I never liked the word “depression” always seemed so, I don’t
know – overused? Fake perhaps?
It’s the new black. Everyone has it.
So many people I know go around saying how terribly
depressed they are/were and that now they are on anti-depressants and life is a
fucking fairy tale again. Don’t get me wrong, I understand that the diagnostic
criteria for depression is only low mood for two weeks – so I am sure that all
of these people have been “depressed” but I had always personally viewed
depression as something that stayed with you for months generally brought on by
something bad happening.
I on the other hand
have always kept quiet and generally refused to admit to myself that these
recurrent low moods I experience were ever actually as severe “depression”
after all, nothing traumatic had ever happened to me. Sure I had done rather a
lot of things for my age but nobody had died, I had a happy relationship, job I
liked and a healthy baby – for me to feel this way, was just akin to the stupid
selfish bitch I was always told I was by that inner voice that never ceased. I
wanted to die so badly, in many ways with no proper “reason” it was just
because I knew that my husband and child would be so much better off without a
fuckwit like me around.
I couldn’t tell you how many of those little survey things
the doc gives you after you have a child that I lied on – its rather obvious
which boxes you are supposed to tick to say that you are happy as fucking Larry
and the thought of coming across as anything but happy was not ok.
Sure I felt like killing myself, off and on since I was
about 8 and more seriously starting to plan the when’s and where’s at around
14. But everyone feels like that surely,
its not like I had actually killed myself yet. I was a teenage mother and had
to prove to the world I was capable.
My psychologists now ask me why didn’t I ask for help? Help
for what? I didn’t have a problem, I sure as shit didn’t have a mental health
problem and if I want to kill myself then that’s my body and my business. I was
clued on enough to the fact that I thought a touch more intensely than the
other teenagers I hung around and that telling anyone that I felt that way
would have given me a one way ticket to the loony bin – a place that I was hell
scared of at that time in my life.
My biggest fear about an enforced stay on the psych ward as
a teenager was that it would most likely be due to the slightly psychotic anorexia
I was experiencing and in vicious denial about. I knew that although to myself I
felt the size of a house, that all they would do is make me fat –although I thought
everyone was trying to make me fat. I honestly believed that my mum was trying
to poison me by adding fats to my foods and I refused to let her prepare or
even walk past any meals I was making… just in case. How I managed to avoid incarceration
at that point I still don’t know.
Depression was the place I fell into with a thud time and
time again, usually after an intensely chaotic part of my life had started off
wonderful and then brewed and brewed until it got out of control and I burnt
out into a depressive oblivion. The job
I was excelling at suddenly became an impossible task, I would want to quit
before I got fired because I was so fucking hopeless and the constant suicidal
ideation that had subdued for months would come back with force, a voice for
every action giving an equal or greater reason why my death was a better
option, for me, for my family and colleagues.

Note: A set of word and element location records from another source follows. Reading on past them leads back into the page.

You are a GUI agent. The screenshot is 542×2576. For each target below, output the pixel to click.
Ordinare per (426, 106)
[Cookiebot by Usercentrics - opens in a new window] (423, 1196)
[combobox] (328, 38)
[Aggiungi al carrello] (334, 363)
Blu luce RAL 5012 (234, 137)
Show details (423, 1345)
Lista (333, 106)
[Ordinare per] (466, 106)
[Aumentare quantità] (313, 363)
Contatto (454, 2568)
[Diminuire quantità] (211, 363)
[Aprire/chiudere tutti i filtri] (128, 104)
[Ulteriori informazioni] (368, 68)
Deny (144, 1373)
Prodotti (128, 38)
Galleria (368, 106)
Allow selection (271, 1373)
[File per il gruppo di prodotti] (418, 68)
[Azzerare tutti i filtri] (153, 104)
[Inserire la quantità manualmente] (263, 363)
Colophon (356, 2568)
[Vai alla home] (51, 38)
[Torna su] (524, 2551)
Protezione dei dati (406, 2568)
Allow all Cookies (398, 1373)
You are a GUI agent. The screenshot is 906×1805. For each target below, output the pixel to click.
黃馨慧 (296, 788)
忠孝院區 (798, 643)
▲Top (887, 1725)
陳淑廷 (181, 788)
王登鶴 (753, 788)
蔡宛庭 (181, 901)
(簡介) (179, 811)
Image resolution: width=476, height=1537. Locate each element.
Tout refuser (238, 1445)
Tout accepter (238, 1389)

I am wallowing once again in the pit of what’s the fucking
point? I’ve been back here for a while now months in fact but its hitting rock
bottom again, not coping with life at all - I walked out of work on Thursday
after pressing send on an e-mail that involved a multitude of swear words and a
“you want to know why I didn’t do XYZ in the allotted time frame? Well frankly it’s
because I am a fucking loser who sucks at her job.” Not sure quite what the repercussions
of this are but it’s likely to involve a meeting on Monday. I might just quit,
I can’t hack the pressure. I ran out of work a few weeks back after a panic
attack of sorts and ended up sitting on a cliff edge with a bottle of pills in
my hand ipod playing the current list of songs I want to go out to, just ready
to lie down and go to sleep forever, knowing that once I passed out I would
fall off that cliff I couldn’t jump from just to make sure.
Before I got a chance to enact my plan some random guy
turned up walking towards the lookout area where I had jumped over the safety
fence and I had to do a quick scarper away as being caught on a cliff edge with
a bottle of pills generally results in police, a psych stay and if you are
unlucky a spiel on the evening news.
I drove home slowly, bumped into my parents very randomly in
a supermarket nowhere near their house and arrived home that evening to find friends
were visiting. I thought how different everyone’s afternoon would have been if
I had been successful. I wish I could say that these thoughts deter me, that I
am glad that man walked down, that I am glad my liver is apparently made of steel
and no amount of drugs can kill me- but I am not.
I have never once regretted taking that overdose last year. Though
I was high as a manic kite at the time and stuck rather firmly on the “flight”
response, my only regrets have been that it didn’t work. While I know that the depression
will eventually be replaced with a productive hypomania where I will accomplish
much, solve the world’s problems and sing happily again when I’m walking around
the house blissfully non suicidal. Even if that doesn’t escalate to the
dizzying scary heights of Mania again where I will likely try to fly from the
roof top, it will still as always be followed by a crash and continued suicidal
ideation, but this time I don’t think I can handle anymore crashes.